VCL | Publications

How many objects can you attend to at once?

We are able to focus our attention to specific objects or locations within our visual field, akin to placing them within a mental ‘spotlight’. This mechanism allows us to attend to a relevant object, or to monitor a place where we expect something relevant to appear in the near future. While many visual tasks involve only a single relevant object or location, others such as comparing two objects or monitoring multiple regions may require that we attend to two or more things at once. Intriguingly, in many of these tasks, there is a frequently encountered ‘magical number’ in performance limits. We are typically limited to monitoring, tracking, remembering, or counting about 4 or 5 objects or locations at once (see Figure 1 for examples). These findings have historically placed a strong constraint on the architecture of the visual system, by suggesting that we rely on a fixed number of processors that each deal independently with a single object. In contrast, we have challenged this idea by demonstrating that these limits are actually flexible. This flexibility involves a tradeoff between the number of locations or objects processed at once, and the precision of processing for each one.

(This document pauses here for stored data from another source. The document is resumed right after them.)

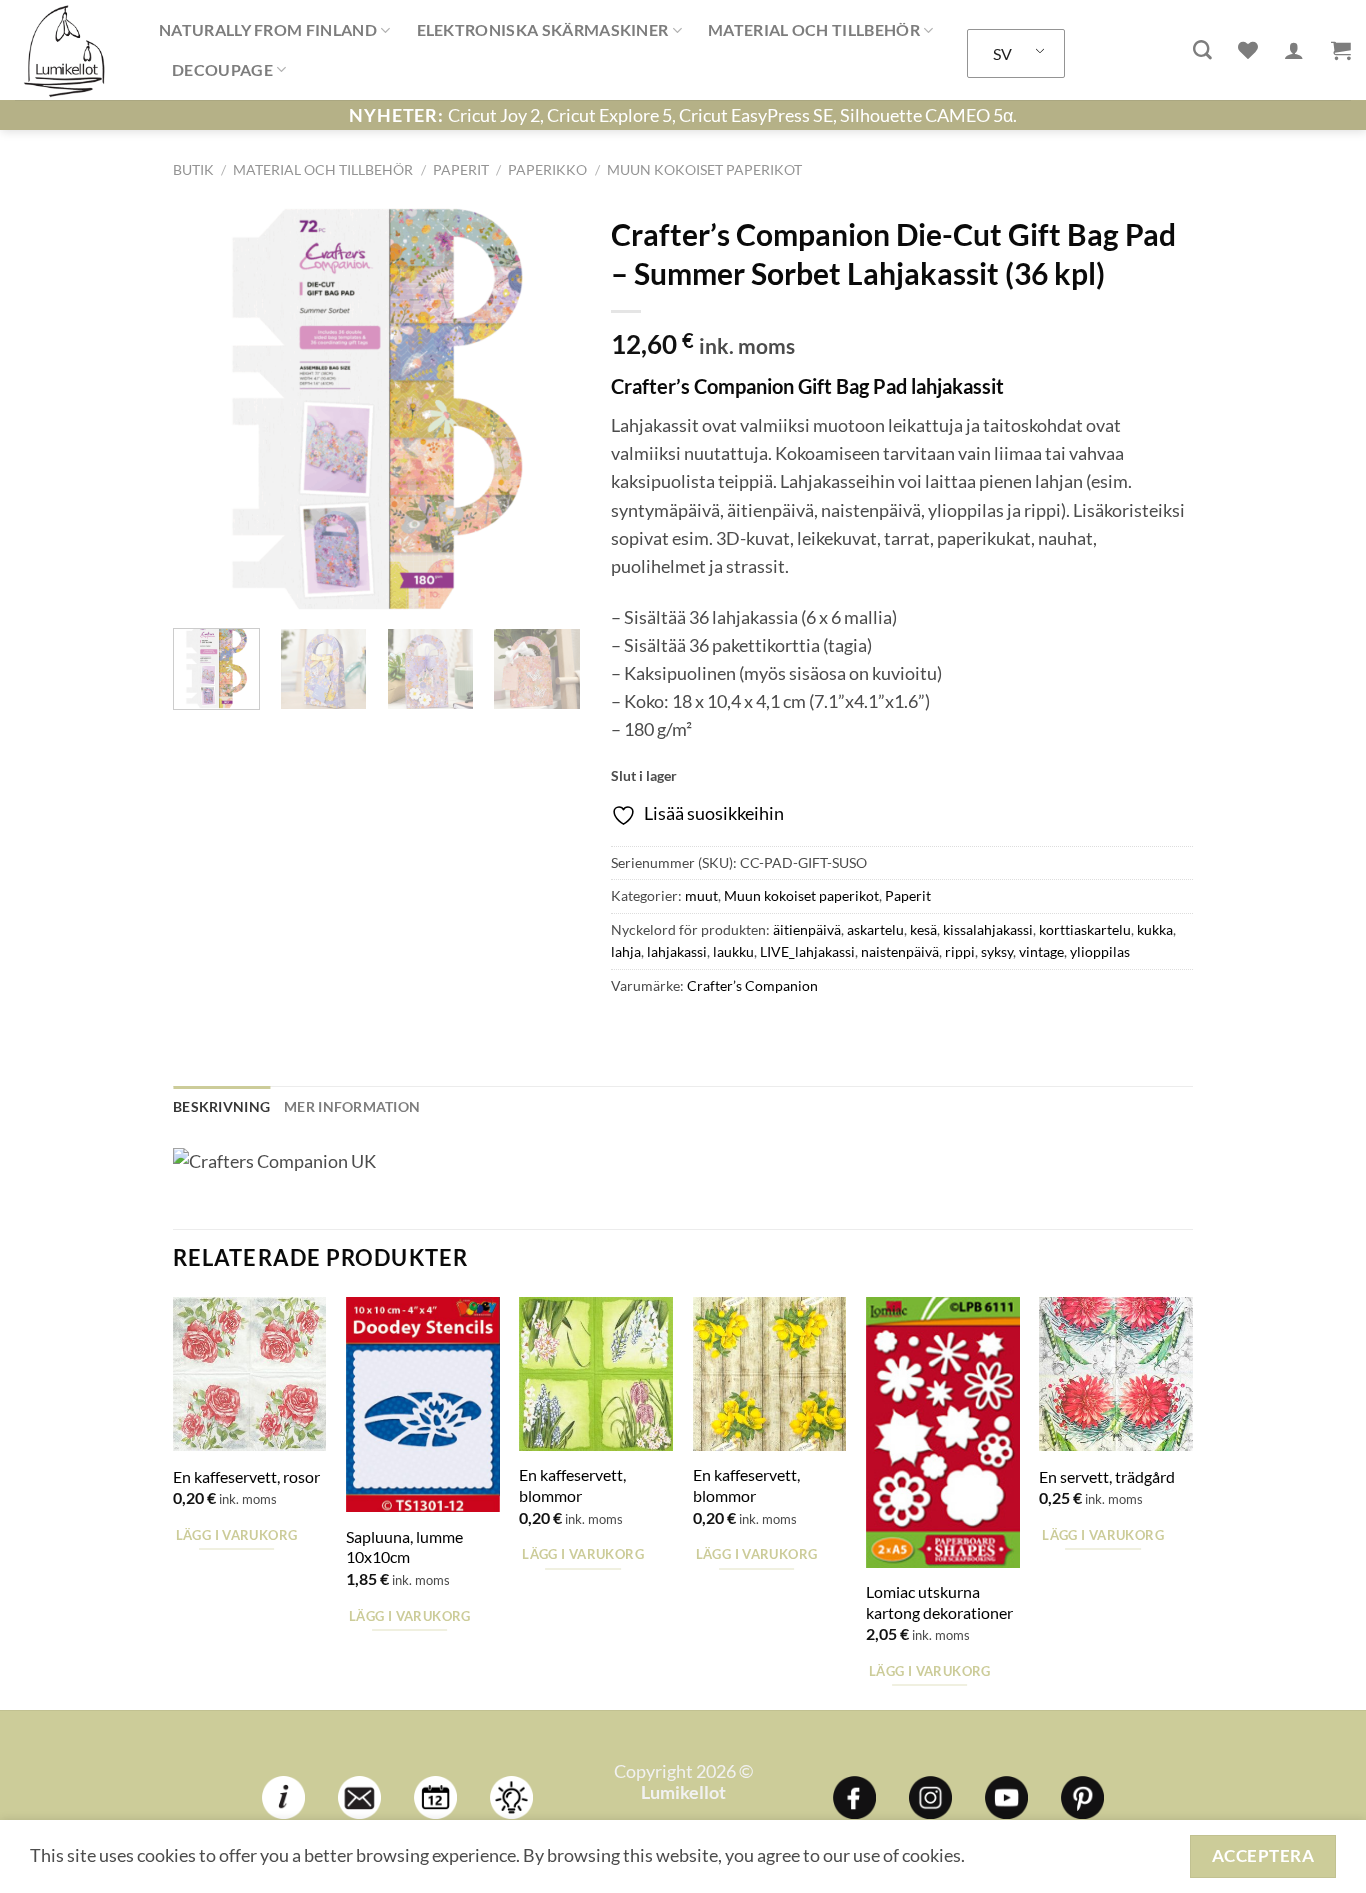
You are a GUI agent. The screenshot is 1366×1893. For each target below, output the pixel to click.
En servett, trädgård (1107, 1476)
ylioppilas (1100, 951)
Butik (193, 169)
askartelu (875, 929)
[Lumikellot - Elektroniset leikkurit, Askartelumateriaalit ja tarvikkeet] (72, 50)
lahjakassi (677, 951)
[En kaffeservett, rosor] (250, 1374)
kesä (923, 929)
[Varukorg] (1341, 50)
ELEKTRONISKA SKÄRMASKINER (543, 29)
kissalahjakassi (988, 929)
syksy (997, 951)
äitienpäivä (807, 929)
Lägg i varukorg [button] (237, 1535)
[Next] (547, 409)
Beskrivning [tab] (221, 1106)
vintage (1041, 951)
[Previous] (206, 409)
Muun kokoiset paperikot (704, 169)
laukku (733, 951)
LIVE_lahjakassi (807, 951)
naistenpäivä (900, 951)
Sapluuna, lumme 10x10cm (404, 1547)
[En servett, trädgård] (1116, 1374)
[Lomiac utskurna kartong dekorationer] (943, 1432)
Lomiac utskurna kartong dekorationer (939, 1602)
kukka (1155, 929)
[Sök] (1202, 50)
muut (701, 895)
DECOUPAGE (222, 69)
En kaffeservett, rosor (246, 1476)
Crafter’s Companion (752, 985)
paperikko (547, 169)
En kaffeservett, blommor (572, 1485)
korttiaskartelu (1085, 929)
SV (1002, 53)
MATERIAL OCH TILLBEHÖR (814, 29)
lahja (626, 951)
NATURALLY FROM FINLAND (268, 29)
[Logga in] (1294, 50)
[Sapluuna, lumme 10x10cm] (423, 1404)
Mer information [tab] (352, 1106)
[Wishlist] (1248, 50)
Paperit (461, 169)
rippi (960, 951)
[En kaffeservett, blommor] (596, 1374)
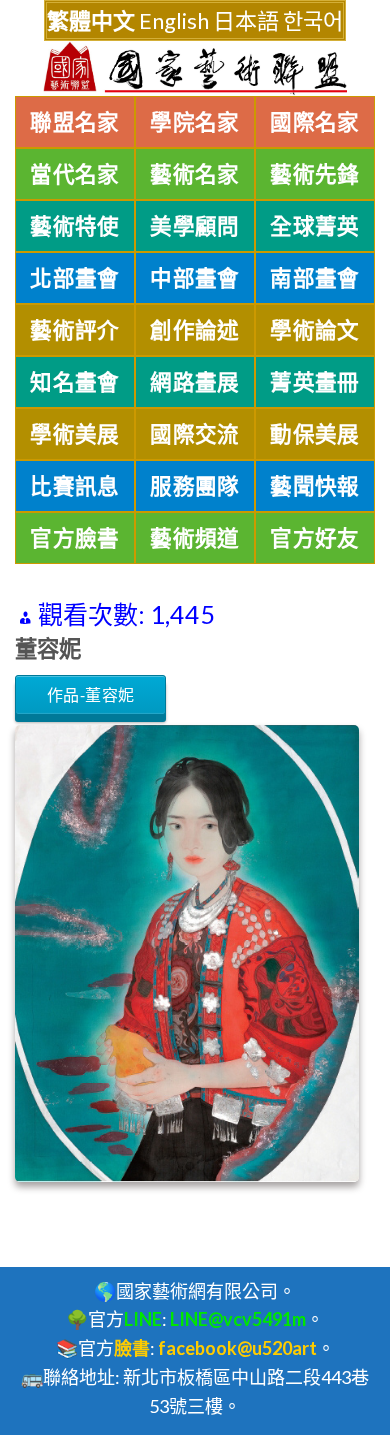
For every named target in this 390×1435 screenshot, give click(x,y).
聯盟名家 (75, 122)
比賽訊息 (75, 486)
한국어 (313, 20)
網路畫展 (195, 382)
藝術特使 (75, 226)
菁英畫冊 (315, 382)
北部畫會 (75, 278)
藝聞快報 (315, 486)
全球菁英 (315, 226)
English (174, 20)
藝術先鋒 (315, 174)
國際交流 (195, 434)
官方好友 (315, 538)
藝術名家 (195, 174)
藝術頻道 (195, 538)
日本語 (246, 20)
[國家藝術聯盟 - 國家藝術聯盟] (195, 68)
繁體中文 (91, 20)
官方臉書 (75, 538)
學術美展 (75, 434)
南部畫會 (315, 278)
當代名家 (75, 174)
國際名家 (315, 122)
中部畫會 (195, 278)
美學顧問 (195, 226)
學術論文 (315, 330)
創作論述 (195, 330)
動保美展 (315, 434)
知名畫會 (75, 382)
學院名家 (195, 122)
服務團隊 (195, 486)
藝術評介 (75, 330)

For instance, we have challenged the idea that we can monitor only around 4 locations at once. We found that when these locations were moved closer together, forcing observers to monitor more precise regions, the number dropped to 1-2 locations. When the locations were spread farther apart, we found that the number could increase to up to 6-8 locations for many observers. We concluded that some aspect of the monitoring process could be ‘diluted’ in precision, in return for the ability to monitor a greater number of locations (Franconeri, Alvarez, & Enns, 2007). We have found similar results when asking people to track multiple objects at once. While past work suggested that we can only track around 4 objects at once, we found that after manipulating the displays so that objects remained far apart, and slowing the objects down, most people could track up to 6-8 objects. Speeding the objects up led to progressively lower capacities, such that at the fastest speeds people could only track 1 object (Alvarez & Franconeri, 2007) [See Demos]. Again, we concluded that some aspect of the tracking process could be ‘diluted’ in precision, in return for the ability to track a greater number of objects, tracking objects that were closer together, or tracking objects that moved more quickly.

Over the past few years, my lab has sought an answer to why these tradeoffs occur between the precision of processing for each object, and the number of objects that we try to handle at once. We have proposed that limits for selection and tracking may be explained by a single factor: competition among multiple ‘spotlights’ of attention (Figure 2).

Each of our spotlights can amplify relevant information in the visual field, but each also inhibits any other information nearby. When spotlights are kept far apart this does not present a problem (top of Figure 2), but when they are too close together the inhibition of one spotlight can ‘step on the toes’ of another spotlight, creating interference (bottom of Figure 2). This could explain why we cannot monitor, track, or count more than around 4 objects at a time — we may only be able to fit around 4 spotlights in our visual field before they begin to interfere with one another. Flexibility in this value would stem from how well we spread the spotlights out across space. Adding more locations or objects, or squeezing the existing ones closer together, would create more interference and lead to messier selection, dropping the precision with which we can handle any single object. Removing objects or moving them farther apart would alleviate interference, resulting in more precise selection. These ideas can explain many case of flexibility found across demonstrations from many labs (Franconeri, in press; Franconeri, Alvarez, & Enns, 2007; Levinthal & Franconeri, in preparation)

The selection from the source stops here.